Return each of the rows below word for word, and leave out the pictures.

----- SOURCE RECORDS -----

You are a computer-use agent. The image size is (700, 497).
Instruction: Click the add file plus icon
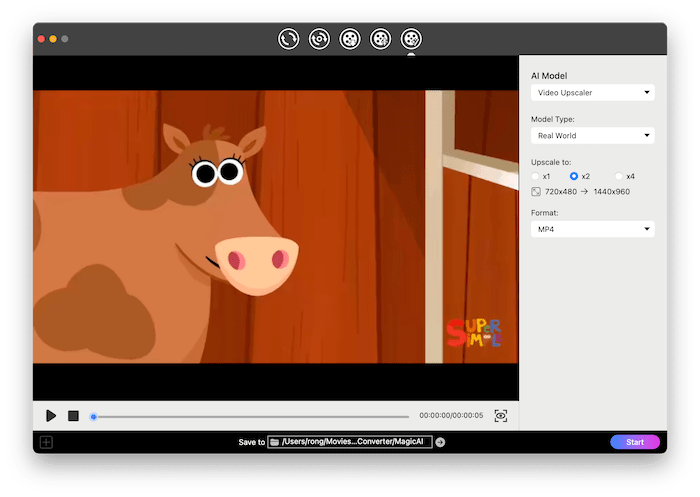point(46,442)
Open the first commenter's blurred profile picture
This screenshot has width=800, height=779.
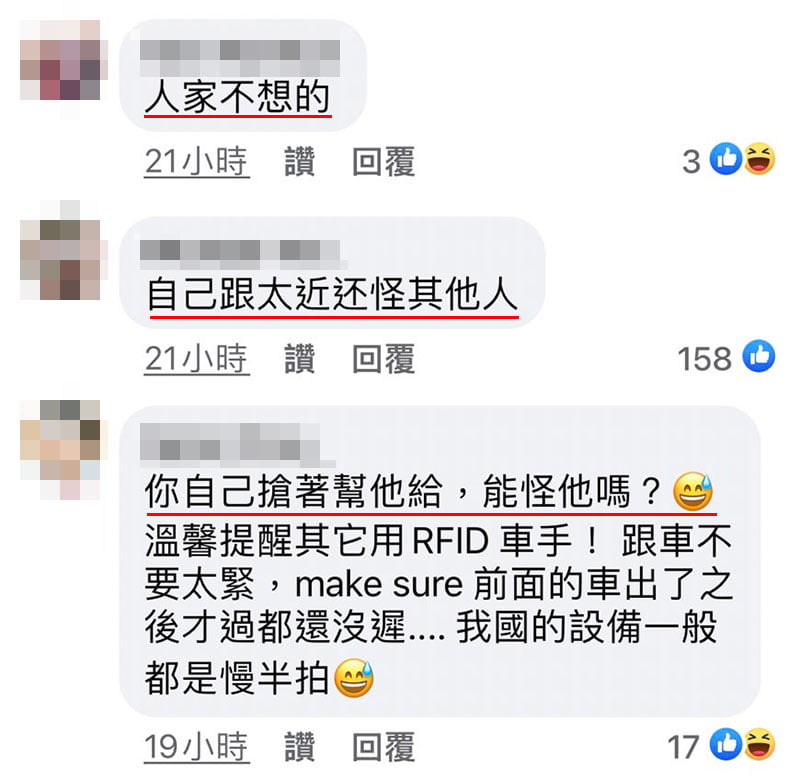click(64, 70)
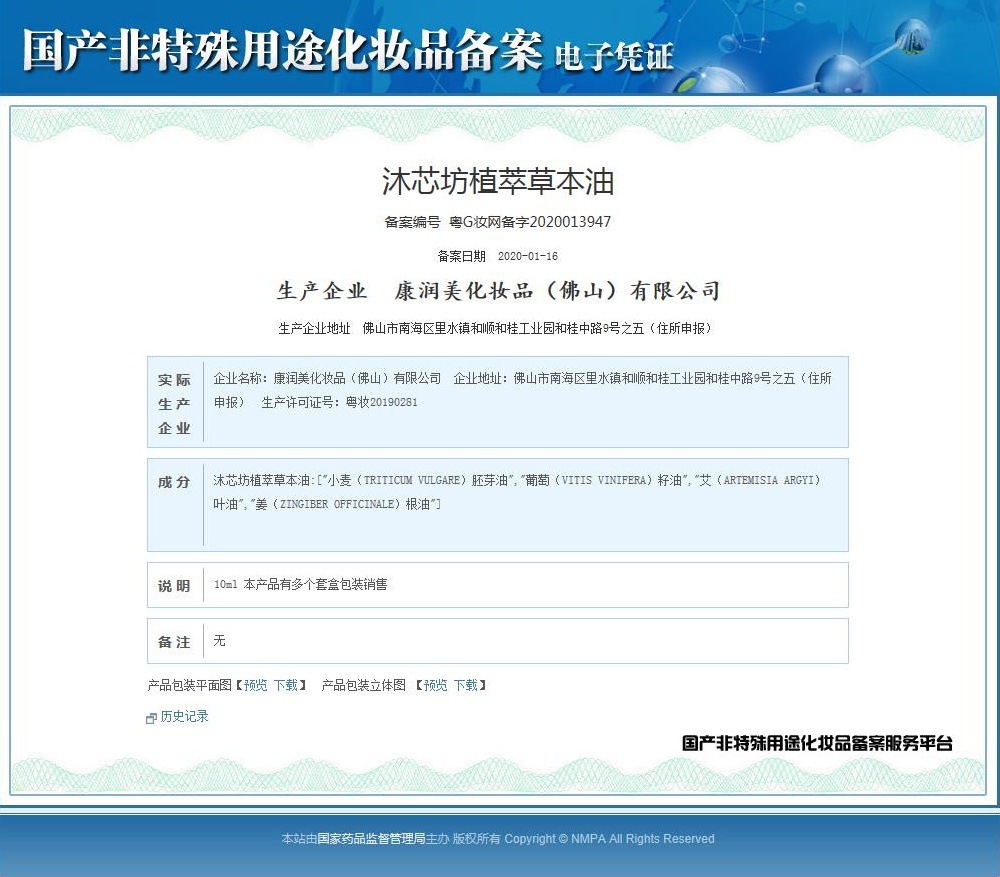The height and width of the screenshot is (877, 1000).
Task: Click the 国产非特殊用途化妆品备案 banner title
Action: (283, 50)
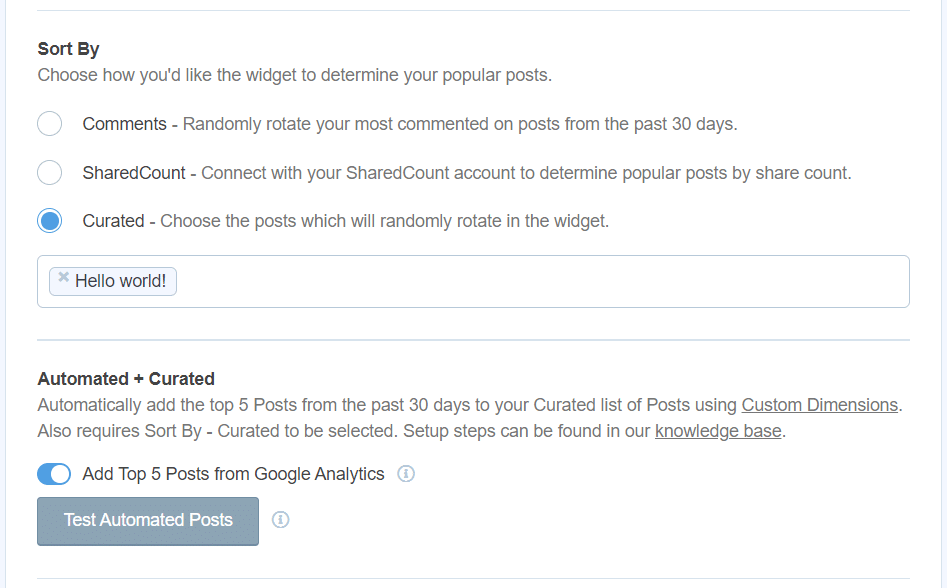Click the "Comments" option label text

point(124,124)
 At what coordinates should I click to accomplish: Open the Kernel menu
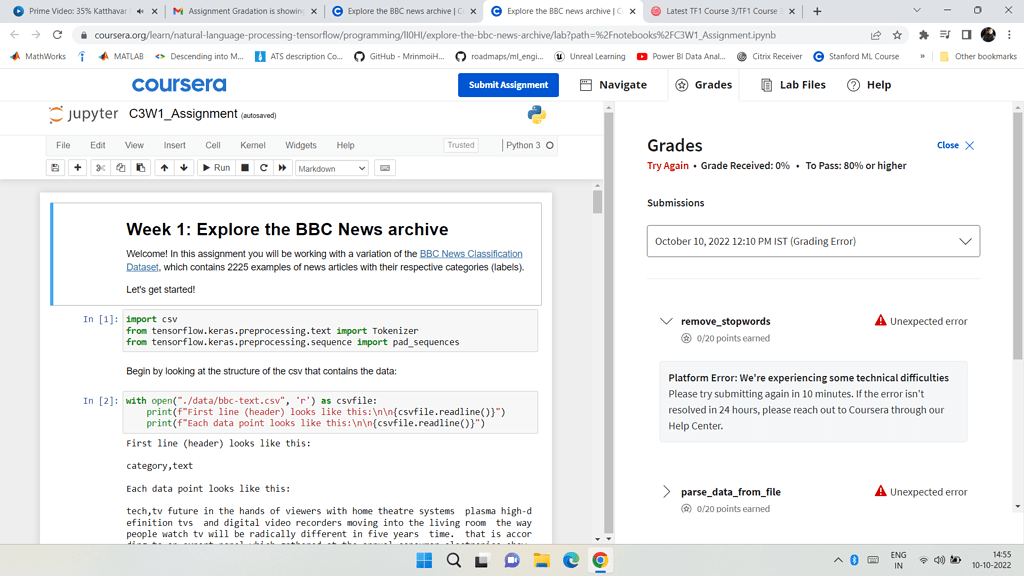click(253, 145)
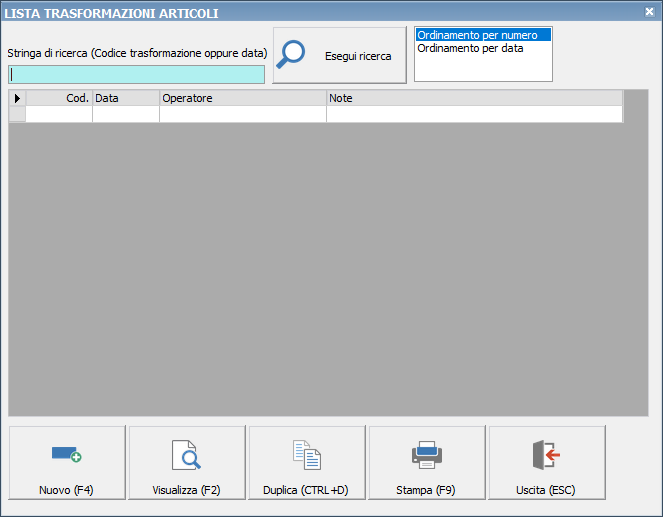Close the Lista Trasformazioni Articoli window
Image resolution: width=663 pixels, height=517 pixels.
pyautogui.click(x=649, y=12)
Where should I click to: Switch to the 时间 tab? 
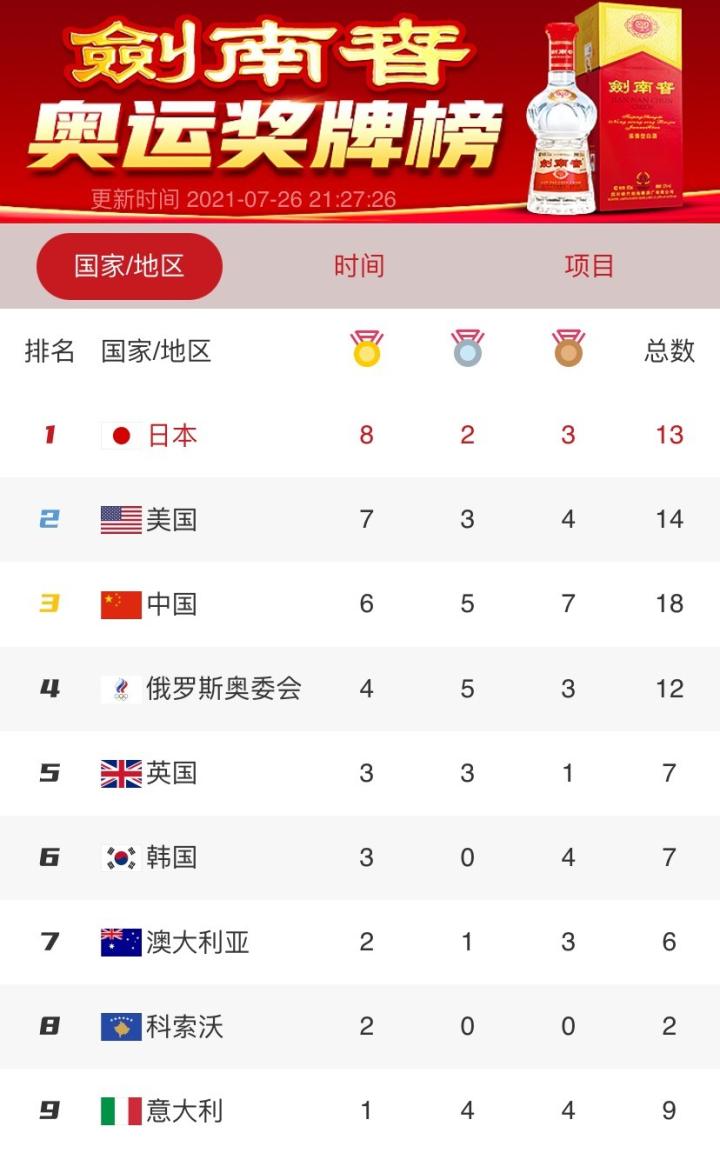(359, 266)
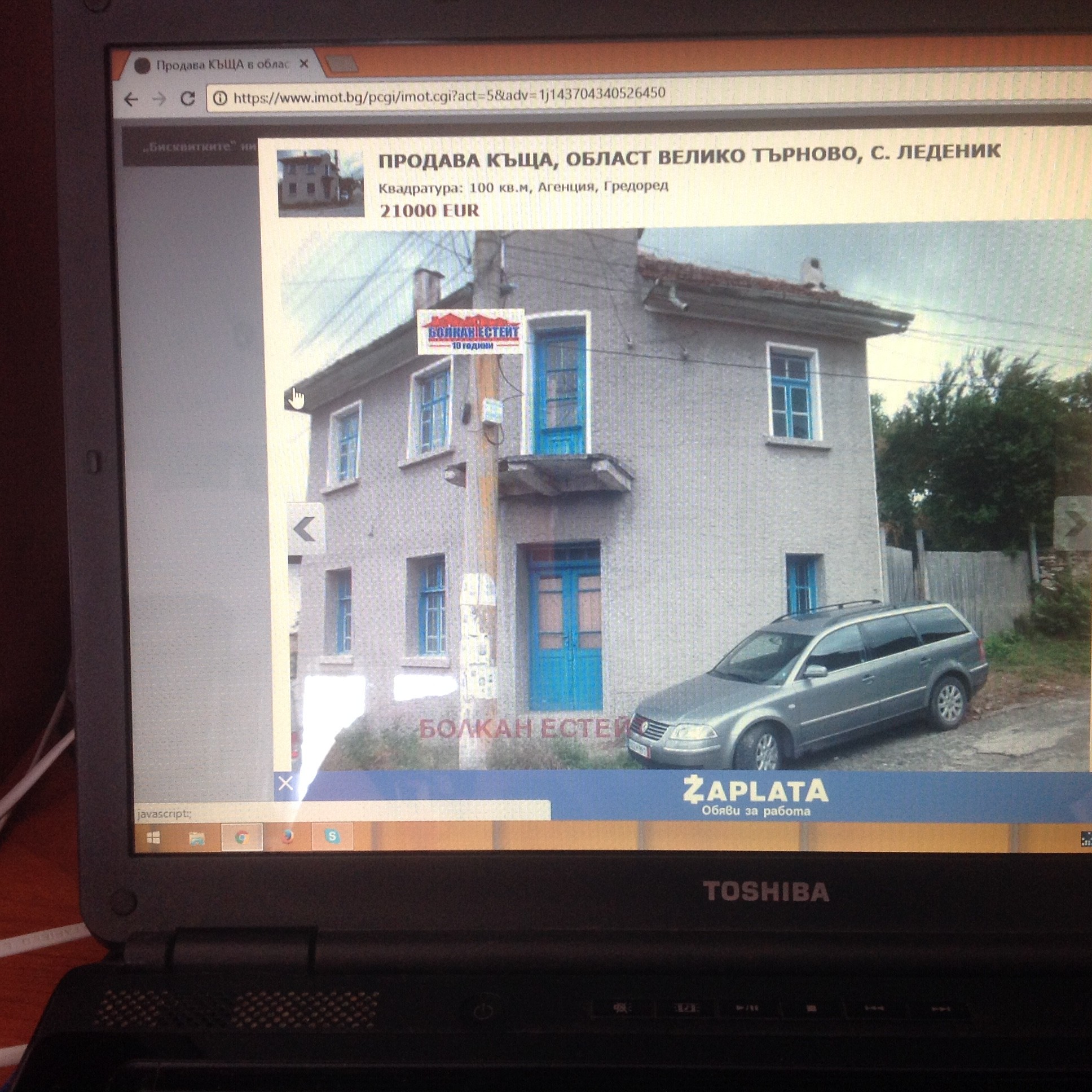Image resolution: width=1092 pixels, height=1092 pixels.
Task: Click the browser forward arrow
Action: (160, 99)
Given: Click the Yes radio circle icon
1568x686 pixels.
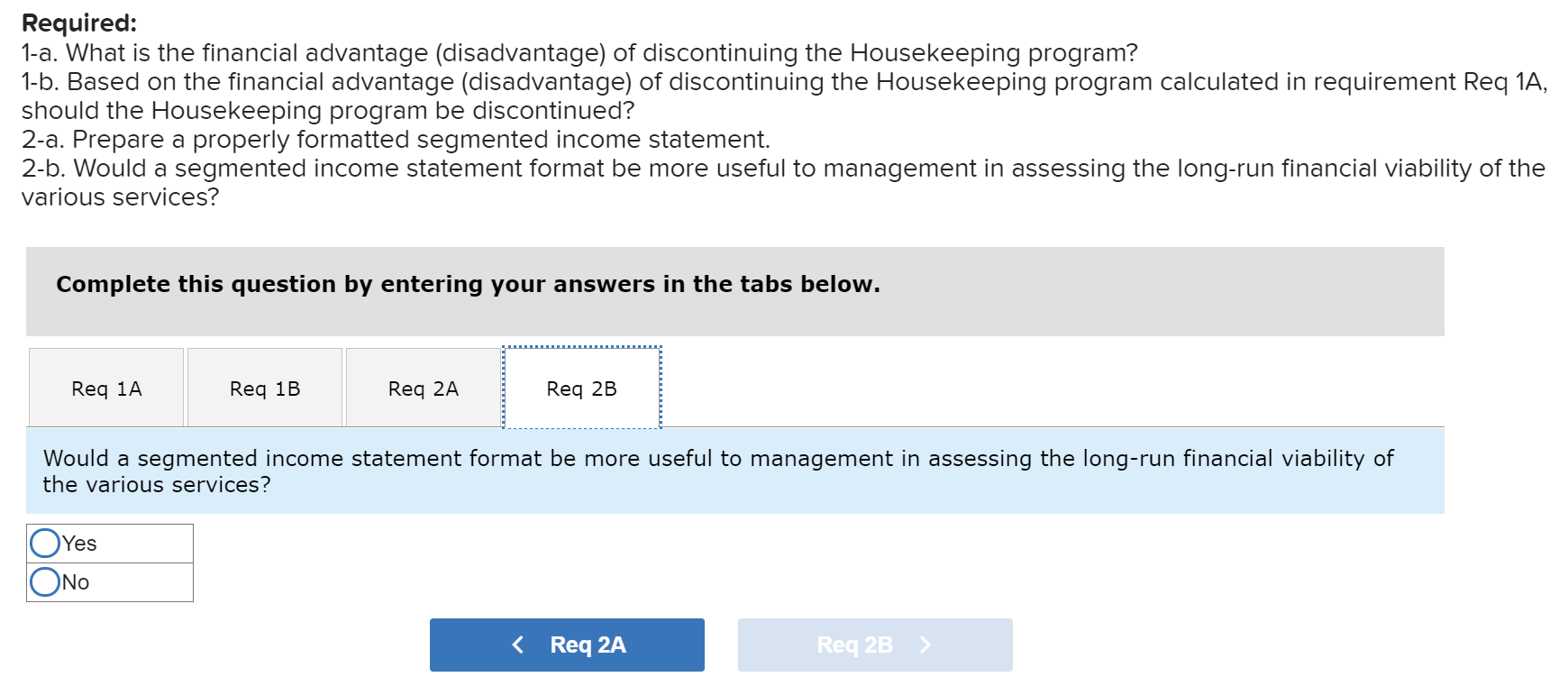Looking at the screenshot, I should [x=44, y=543].
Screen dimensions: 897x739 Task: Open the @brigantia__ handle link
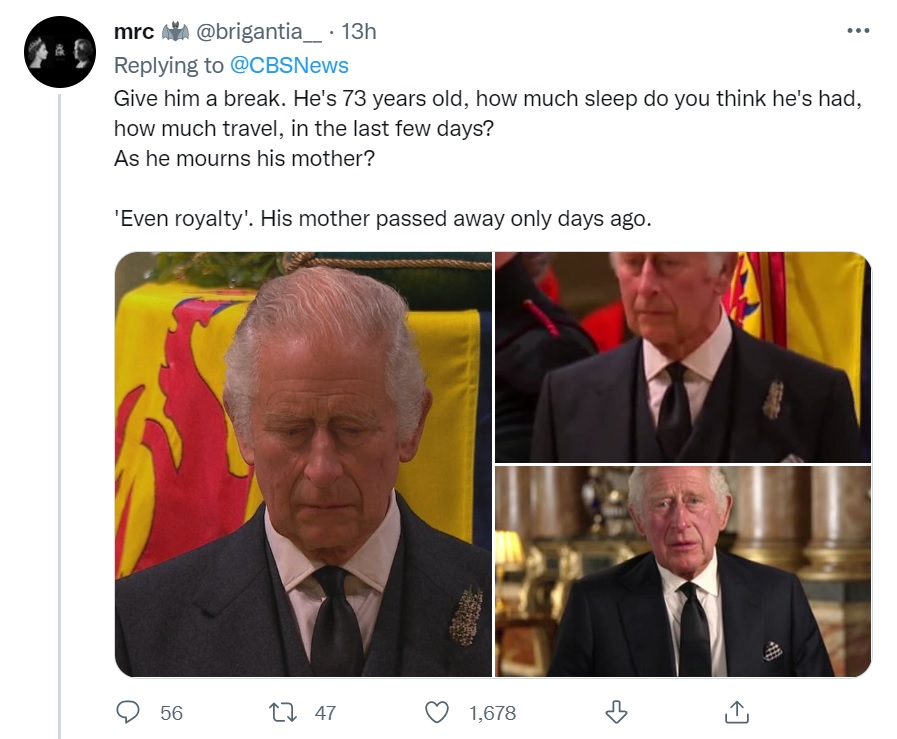(x=259, y=31)
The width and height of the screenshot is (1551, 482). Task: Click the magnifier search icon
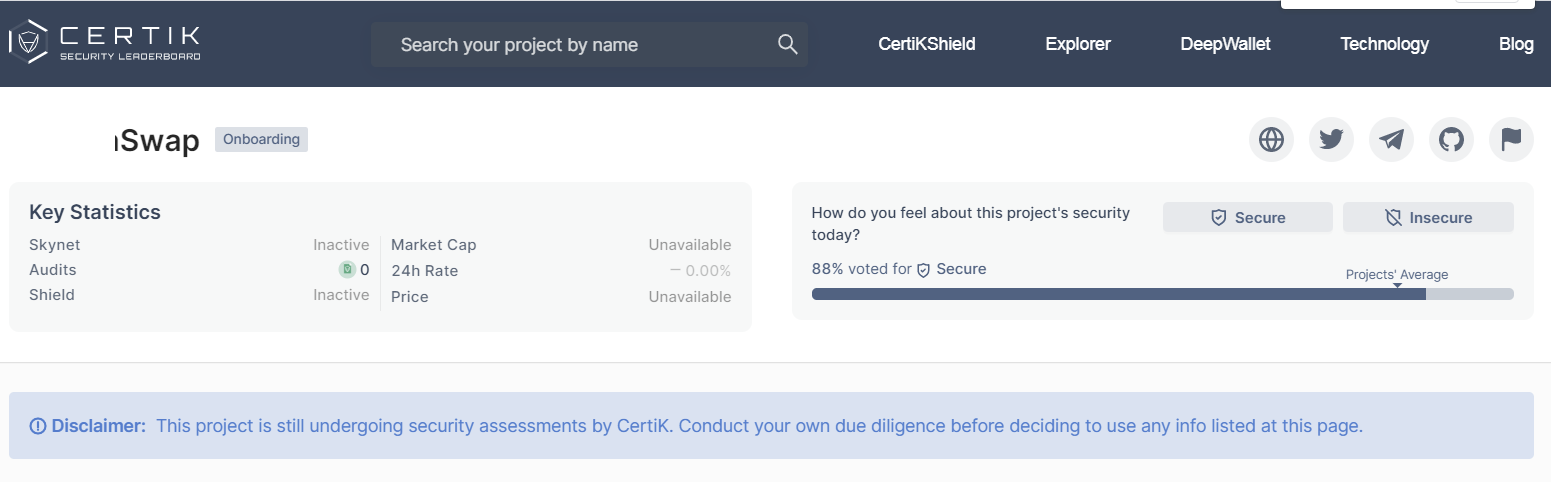pyautogui.click(x=787, y=44)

-----

RESPONSE
You are a computer-use agent. The image size is (700, 497).
Instruction: Click the add file plus icon
point(46,442)
Open the first commenter's blurred profile picture
This screenshot has width=800, height=779.
click(64, 70)
The height and width of the screenshot is (877, 1000).
Task: Click the 国产非特殊用途化妆品备案 banner title
Action: (283, 50)
Click the "Comments" option label text

point(124,124)
 At what coordinates should I click to accomplish: Open the Kernel menu
click(253, 145)
Close the Lista Trasformazioni Articoli window
Image resolution: width=663 pixels, height=517 pixels.
pyautogui.click(x=649, y=12)
Where should I click to: Switch to the 时间 tab? 
(359, 266)
Image resolution: width=1092 pixels, height=1092 pixels.
Task: Click the browser forward arrow
Action: (160, 99)
Given: Click the Yes radio circle icon
1568x686 pixels.
Looking at the screenshot, I should [x=44, y=543].
Screen dimensions: 897x739 Task: Open the @brigantia__ handle link
(x=259, y=31)
The width and height of the screenshot is (1551, 482). Task: Click the magnifier search icon
pyautogui.click(x=787, y=44)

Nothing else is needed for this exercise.